С трудом откупились салом, мукой, лишь бы взяла.

А в Руте было и такое. Гармонист Кочан и цыганка так приглянулись друг другу, что скоро и поженились. Он был бедный, ленивый, и где-то через год его чернявая сказала:

— Сиди ты, миленький, хату стереги, а я сама пойду хлеба искать. С сыночком пойдем, папе ам-ам принесем.

Я и сам видел ее, и к нам она заходила. Это она — с голопузым да с чайником. Одна, без цыганок. И хлопчик уже не чернявый, а беленький.

Все цыганки, цыганки… Про цыгана одного говорили, что он убил табуреткой милтачевского вора Савку, такого дюжего, что поднимал за оглобли на вытяжку передок воза. Но это было где-то очень далеко, в таинственной для нас, детей, страшной тюрьме. А в наших Овсяниках, и в Руте, и в Милтачах, даже в тетиных Ярах не видел я ни цыган мужчин, ни цыганского табора. В книге Конопницкой, очень интересной сказке, которую Комар читал нам несколько дней подряд, цыган ходил по базарам один, пока не поймал себе двух «крас-нолюдков», маленьких человечков. А в нашей книге Пушкина был целый табор, и, читая про него, когда оставался один да вслух самому себе, я даже вздрагивал, так это хорошо:

…И песни жен, и крик детей, И звон походной наковальни…

Или там, где старик говорит Алеко:

…Железо куй — иль песни пой И села обходи с медведем.

Но это же в сказках, в книгах все, а теперь…

Откуда, куда они шли — семь цыган, семь медведей, — никто не знал и не спрашивал. А нас, детей, это и не интересовало. Шли — как из сказки, и мы шли рядом с ними, как в сказке.

Толпа все редела помаленьку, старшие отставали, возвращались. А милтачевские дети дотопали до нашей деревни. Увидев, что цыгане, которые в Милтачах не останавливались, теперь не свернули и в Овсяники, пошли дальше правой стороной большака, дети постояли и решили тоже возвращаться. Идти дальше не соблазнило их и то, что из нашей деревни — от гумен, полем — уже бежали на дорогу дети и взрослые…

Повернул обратно и Зяма.
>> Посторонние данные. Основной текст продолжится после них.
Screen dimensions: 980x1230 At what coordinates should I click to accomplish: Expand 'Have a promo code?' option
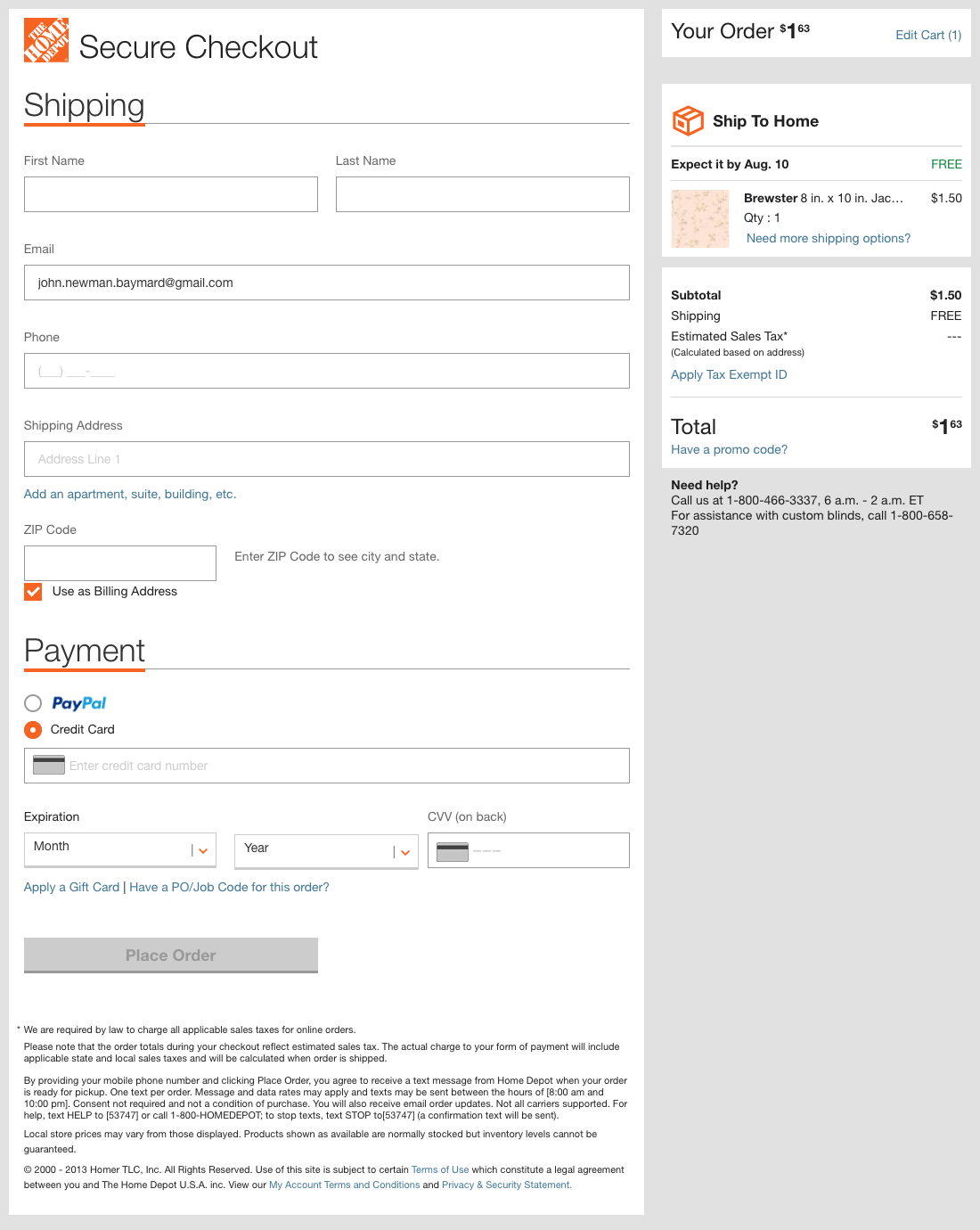pyautogui.click(x=729, y=449)
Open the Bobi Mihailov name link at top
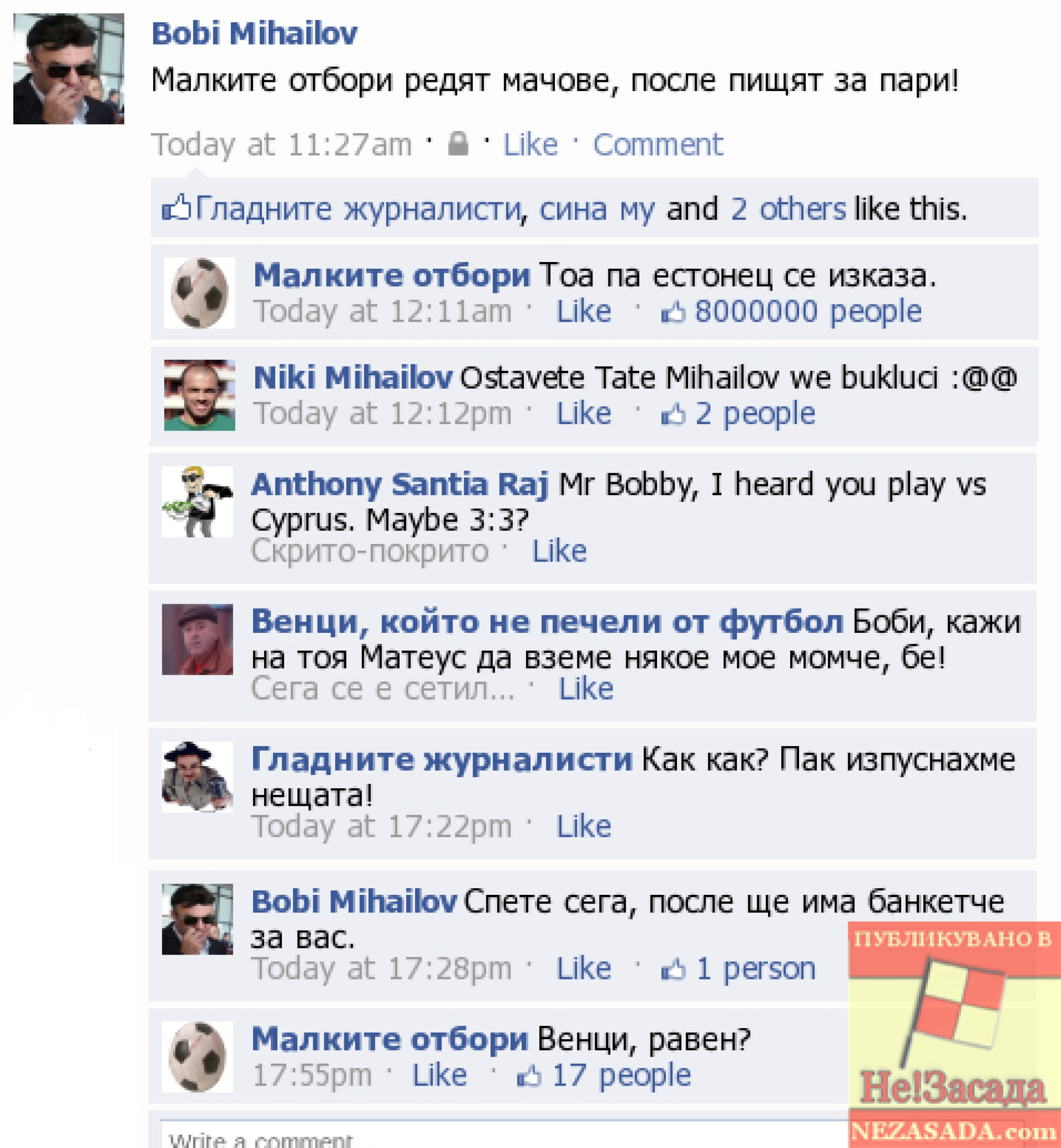The image size is (1061, 1148). [x=254, y=33]
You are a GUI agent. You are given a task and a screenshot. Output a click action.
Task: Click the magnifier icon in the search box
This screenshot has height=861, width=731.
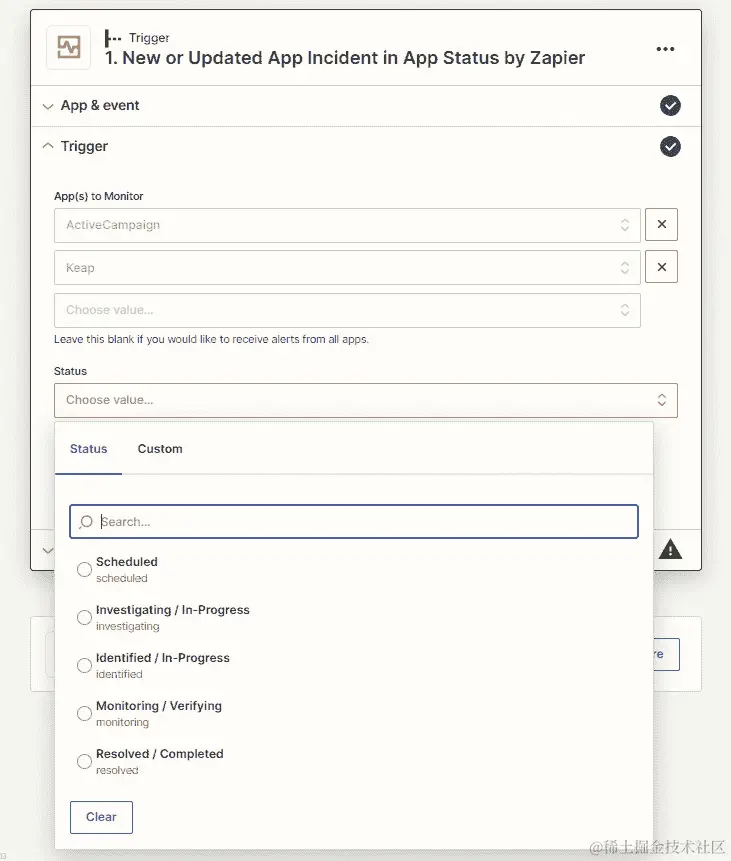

Я только немного проводил его, а потом мы рассудили, что в Милтачи мне сегодня уже поздно, вон и солнце скоро сядет.

Первый наш день, такой интересный, закончился просто. Мы даже за руку не простились.

Потом я еще целый год ходил дома в третий и с Зямой мы виделись очень редко. После был год в четвертом, уже в Милтачах, когда мы с ним даже за одной партой сидели. А после каникул, когда мы встретились уже в пятом, оно и случилось впервые в моей жизни — поцеловался с хлопцем. От радости. Хоть он и не родственник какой, а просто хороший, веселый товарищ.

11

Отцы с войны возвращались по-разному. Кто совсем целый и невредимый, кто раненый, кто газа глотнул и еще все кашляет. Один был безногий. Другой на лошадь кричал «доннер-веттер»: это из плена, где он в той Германии и непристойно «стрелять» научился в избе, хорошо, что хоть не за столом, как те его «бауэры».

А некоторые не вернулись.

У Тони отец был. Пусть себе он для нас, детей, «какой-то латыш», в каком-то городе Лиепае, но он ведь был, и она не сирота, хотя отца того никогда не видела.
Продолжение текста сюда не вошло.